A: Hypochondriasis is a fear of having a disease or disorder. An individual may have a persistent conviction that he or she is ill or likely to become ill when symptoms and illness are absent, despite reassurance and medical evidence to the contrary. Healthy people occasionally feel they may have a very serious disorder. This is normal. However, the hypochondriac is consumed with fears every waking hour of every day, and about 85% of those individuals also suffer from depression, anxiety, or obsessive compulsive disorder.

It’s not clearly understood why some individuals fall into this category. There may have been a history of abuse involving a household member when your friend was a child, or perhaps an elderly individual in the family got extra attention while being cared for, or a sickly child was always thought of or cared for first. These situations do not represent hypochondriasis but could be perceived as a method by which extra attention can and must be given. As you have discovered, individuals so diagnosed may read something in a medical column, newspaper, pamphlet received in the mail, watched a medical television program, have done their homework through the internet, or are in the health care field and know what symptoms to have, what drugs might be prescribed, what tests might be performed, all in the name of getting to the cause. Well, with HIPAA laws, you are pretty much restricted from interfering with the doctors she sees. Her business is exactly that…her business. Doctors and hospitals cannot, should not, and will not divulge information. If one of her concerned friends has something of a working relationship with a member of her health care team, he or she may be able to offer an opinion for consideration but that’s about as far as it goes.
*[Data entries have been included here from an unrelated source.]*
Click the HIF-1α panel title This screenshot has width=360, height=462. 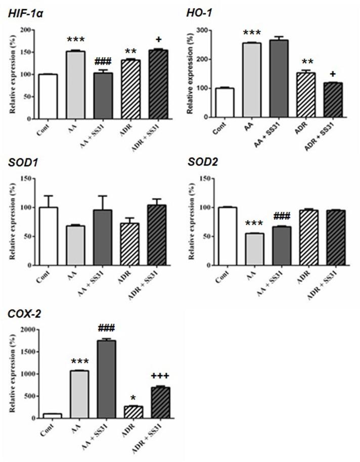tap(25, 14)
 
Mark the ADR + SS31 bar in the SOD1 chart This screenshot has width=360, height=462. tap(158, 235)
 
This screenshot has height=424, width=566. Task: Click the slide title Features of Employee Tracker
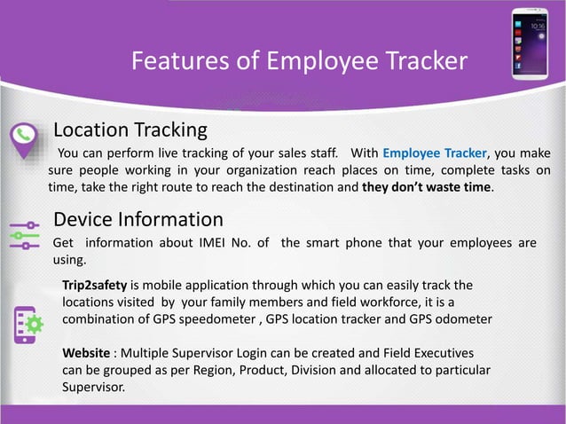[299, 61]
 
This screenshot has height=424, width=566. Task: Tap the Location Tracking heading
[130, 130]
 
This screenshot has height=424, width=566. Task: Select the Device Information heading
[138, 218]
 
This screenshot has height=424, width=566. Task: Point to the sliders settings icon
[24, 234]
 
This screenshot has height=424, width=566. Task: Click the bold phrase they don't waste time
[428, 188]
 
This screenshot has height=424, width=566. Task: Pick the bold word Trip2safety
[94, 286]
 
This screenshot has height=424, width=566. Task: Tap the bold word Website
[86, 352]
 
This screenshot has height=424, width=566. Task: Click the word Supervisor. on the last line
[93, 387]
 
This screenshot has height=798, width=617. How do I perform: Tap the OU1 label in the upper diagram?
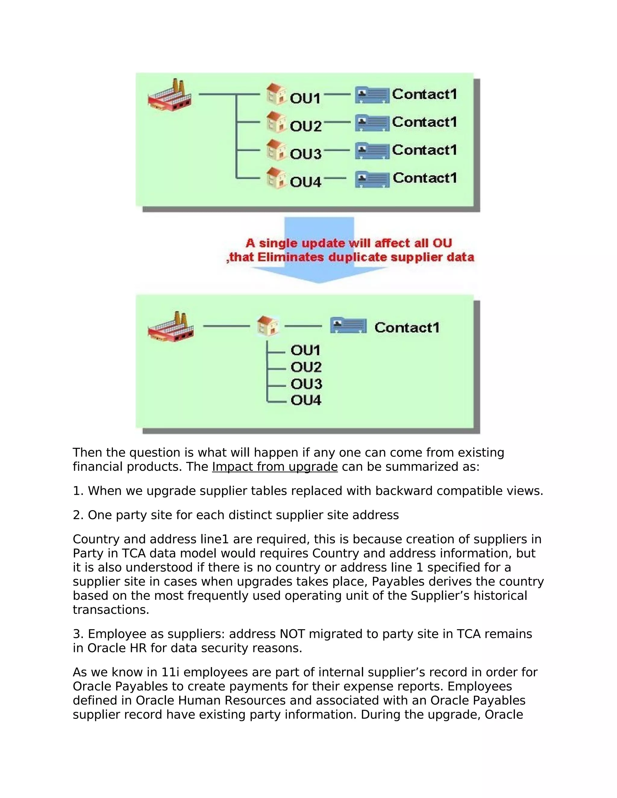click(305, 98)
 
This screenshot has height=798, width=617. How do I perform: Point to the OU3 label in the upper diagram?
click(305, 154)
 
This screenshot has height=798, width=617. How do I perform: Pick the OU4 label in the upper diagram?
click(305, 182)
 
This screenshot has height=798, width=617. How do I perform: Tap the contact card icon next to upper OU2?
click(372, 123)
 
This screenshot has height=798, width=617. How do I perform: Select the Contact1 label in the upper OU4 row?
click(425, 178)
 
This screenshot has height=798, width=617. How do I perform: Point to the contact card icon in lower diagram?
click(348, 326)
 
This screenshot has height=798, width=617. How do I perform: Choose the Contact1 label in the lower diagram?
click(407, 327)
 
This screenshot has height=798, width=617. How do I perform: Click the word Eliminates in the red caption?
click(291, 257)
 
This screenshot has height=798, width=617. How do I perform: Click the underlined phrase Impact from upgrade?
click(274, 466)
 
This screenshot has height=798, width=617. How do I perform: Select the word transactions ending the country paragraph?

Her health care provider should explain she does not have a disease, however continued medical follow-up will help control her symptoms. She is under a great deal of stress so her symptoms should neither be denied or challenged. Antidepressants such as selective serotonin reuptate inhibitors (SSRIs) can help reduce the worry and physical symptoms of the disorder. Finding a mental health provider with experience in treating this disorder through talk therapy (psychotherapy) or cognitive behavioral therapy can be helpful. Tell her you care for her, want to be there when needed, but the road she has chosen to travel is not one you are willing to condone. Then walk away.